The potential infraction has made headlines recently as several of the four football programs featuring Jordan-branded gear have come under scrutiny.
After self-reporting the violations to the NCAA, North Carolina announced last week that 13 players will miss games while serving suspensions for selling team-issued shoes. And Michigan coach Jim Harbaugh said he doesn’t expect any Wolverines players to be suspended for selling shoes, saying Monday all shoes issued to players have been accounted for. Harbaugh said any Jumpman-brand Michigan gear sold on the secondary market is due to former players and former assistant coaches initially having access to the gear.
Mullen didn’t delve into specifics about accounting for a student-athlete’s gear, instead stating the program attempts to see the situation from a player’s point of view and educate from their perspective.
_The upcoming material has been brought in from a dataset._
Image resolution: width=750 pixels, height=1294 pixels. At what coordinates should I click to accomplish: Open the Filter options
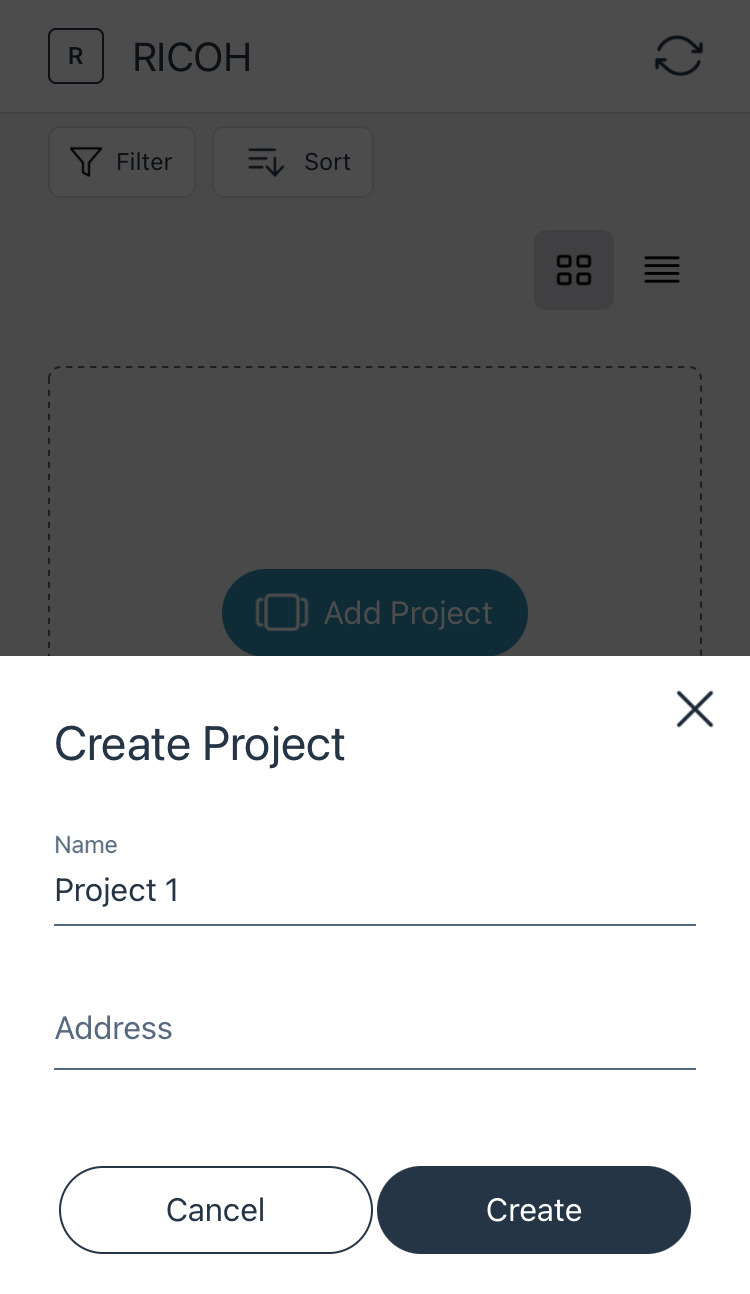[x=122, y=162]
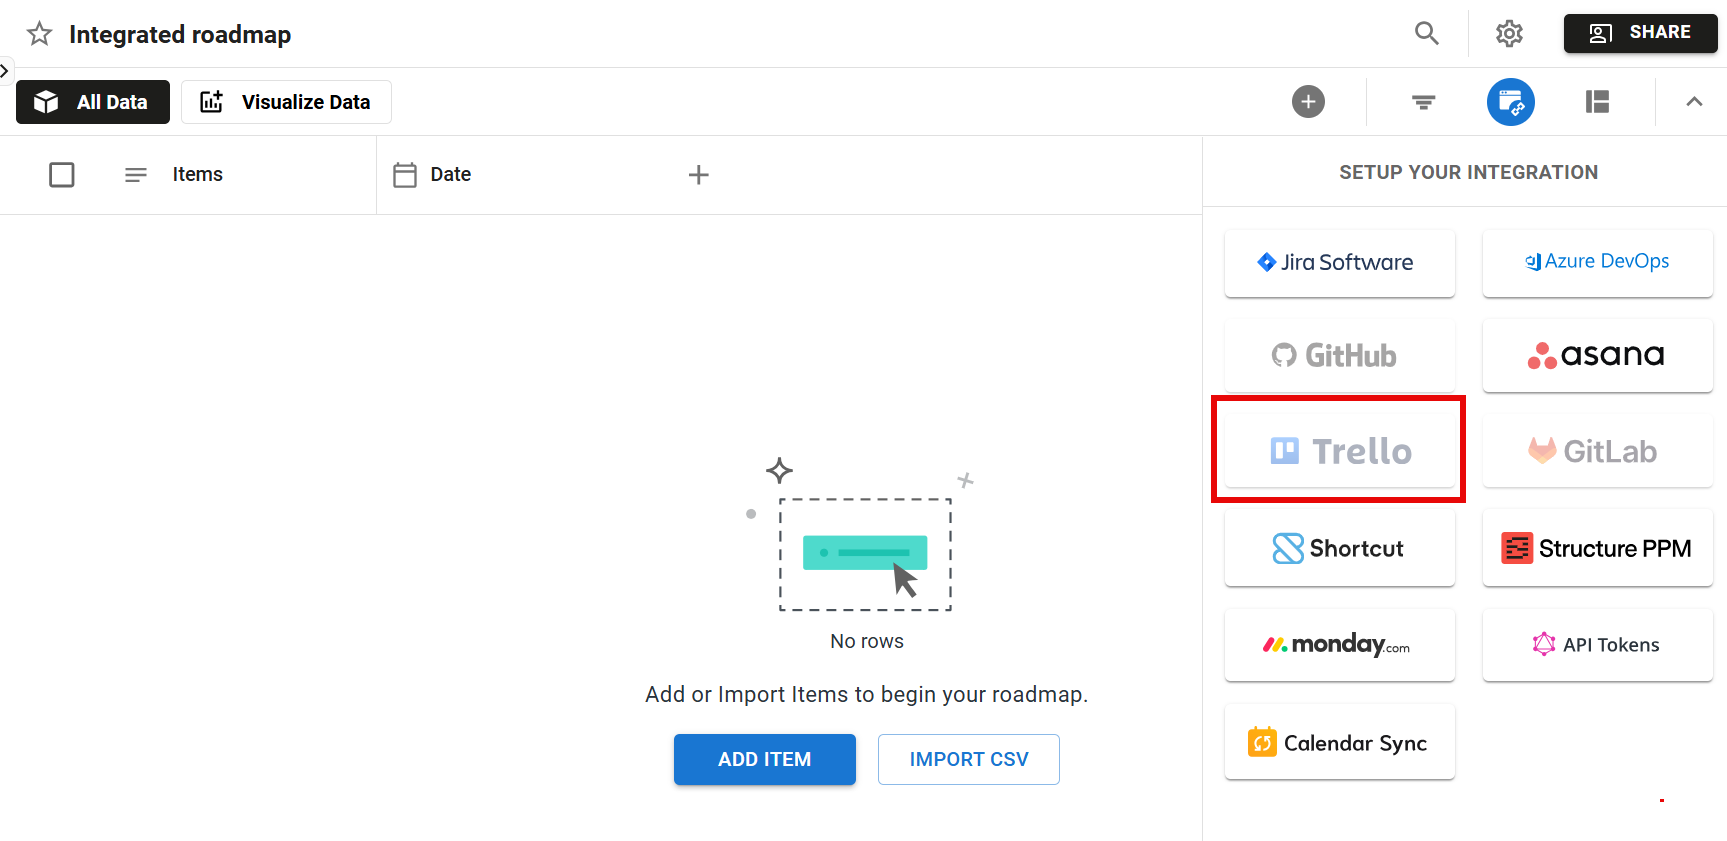
Task: Open the search magnifier icon
Action: pos(1426,33)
“18- to 22-year-olds a lot of times, you’re always trying to view things through their eyes. That would be something when they’re like 60, and they’re sitting there with the grandkids — ‘hey, check out these things, I got this from this bowl game, I got that here’,” Mullen said. “You have some memorabilia and stuff, that type of thing that is kind of cool that they can have that they might not be thinking about right now. It’s something we remind them of. It’s a tough deal. You can make arguments on either side if you want.”
Michigan’s athletic program requires student-athletes sign and return forms that acknowledge any sale of team-issued gear will jeopardize eligibility. Michigan also said the players don’t receive boxes with the gear, and all names and numbers are written on gear before it is issued to a student-athlete.
Regardless of which company is featured on the team-issued gear, the resale of said apparel is hardly new to collegiate athletics.
“I was listening to (former Alabama quarterback) Greg McElroy the other day, right, and he said ‘you gave me a pair of shoes, they’re mine, they’re mine. What I do with them is my business, you gave them to me.’ All right, like, right. Kind of an interesting thought process in it all, but you know we just constantly are educating our guys on, you’re getting this special stuff because it’s memorabilia, you know what i mean?,” Mullen said. “I mean, it’s really cool to have this and wear them. The NCAA rules, if you break the rules, you’re not gonna be able to, we’re gonna take you off the list of getting player exclusive stuff.”